Gene Siskel of the Chicago Tribune gave the film one-and-a-half stars out of four and called it "a portrait of unhappy people, people unremittingly sad in a variety of tedious situations."

Arthur D. Murphy of Variety called it "an unfunny comedy" that was "full of superficial humor which doesn't even conceal the hysteria lying just below the characters' surface ... Only Ann Wedgeworth, as a promiscuous apartment dweller, projects any credibility — quite a lot, in fact, to stand out as the film's best performance."

Charles Champlin of the Los Angeles Times called it "a movie to be listened to with well-nigh unabashed pleasure. It is a feast of spoken language, a delight of dialogue."
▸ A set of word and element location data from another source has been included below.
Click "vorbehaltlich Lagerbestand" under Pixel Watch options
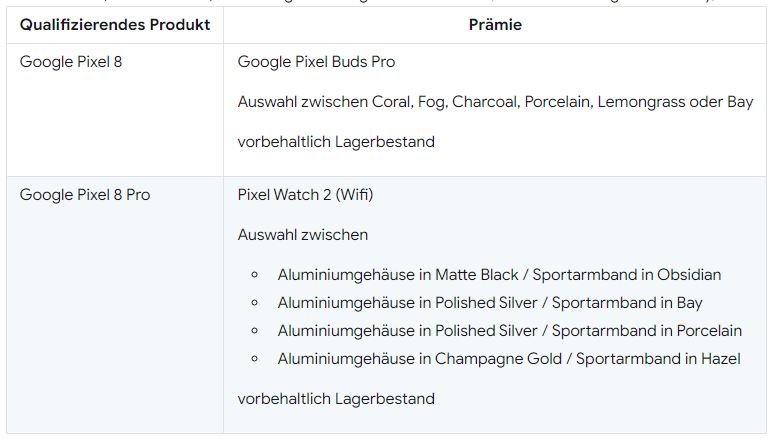Image resolution: width=774 pixels, height=441 pixels. click(336, 399)
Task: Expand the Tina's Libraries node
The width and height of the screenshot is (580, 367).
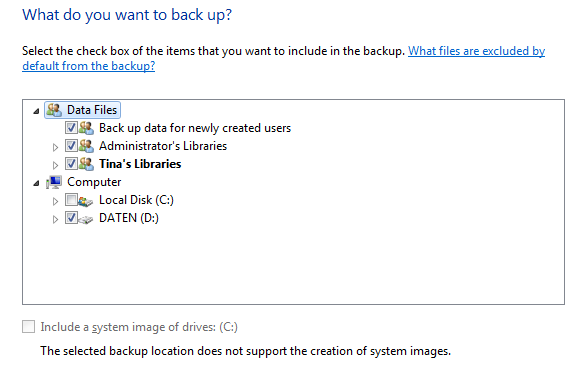Action: [x=55, y=165]
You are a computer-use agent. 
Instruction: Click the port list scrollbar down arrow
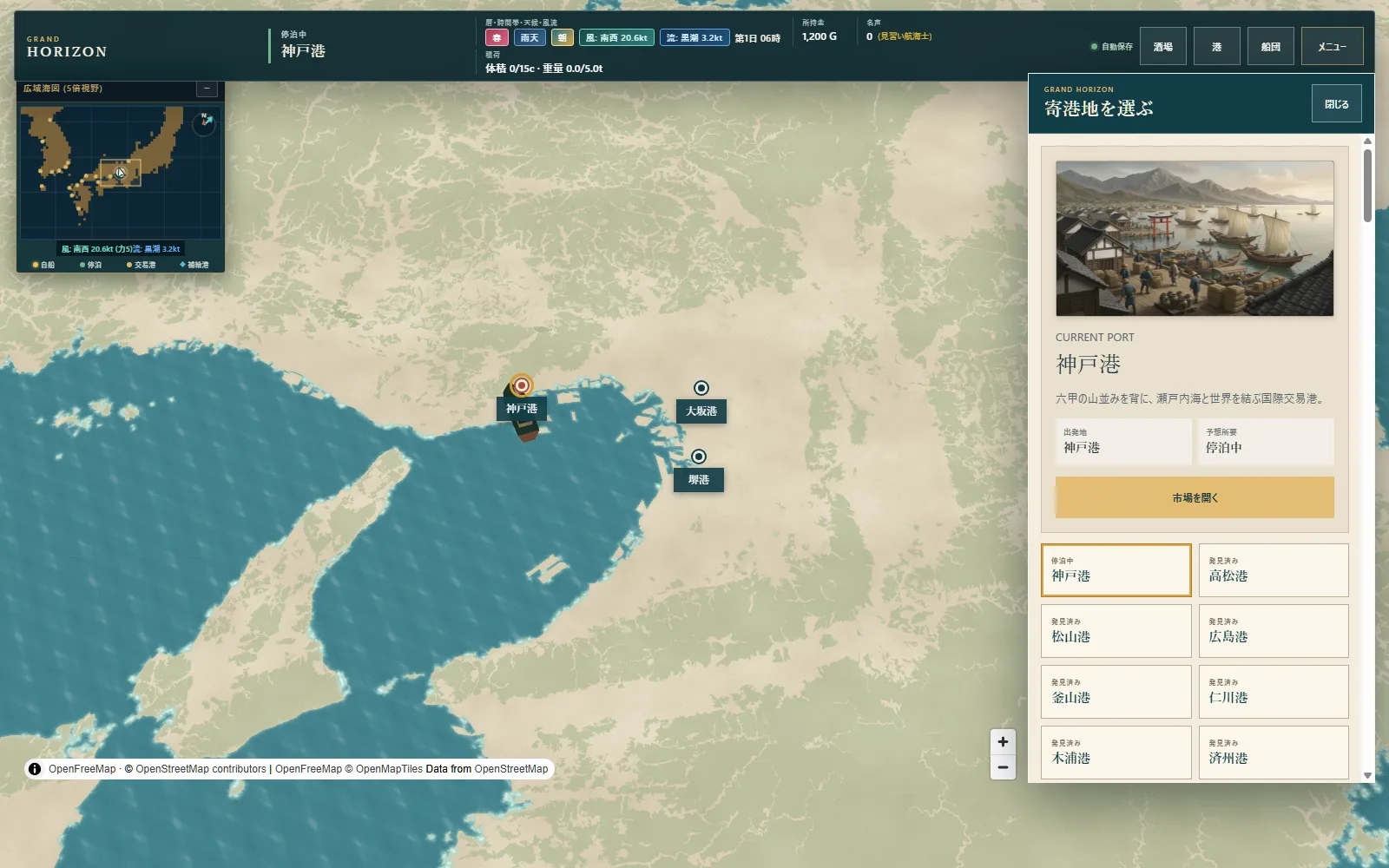[1368, 776]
Gary Arnold of The Washington Post wrote, "Although Gardner reaches for fancy, even heartrending, rhetorical effects, he lacks the lyric of social vision necessary to create something touching or pertinent out of lonely, disillusioned Nice People."

Kaspars Dzeguze wrote in Maclean's, "When a producer's first film goes through the roof with success, it's not surprising that he should look for a sequel. That's one way of explaining why George Barrie, who made the witty and urbane A Touch of Class, would bother with something as hand-me-down and derivative as Thieves."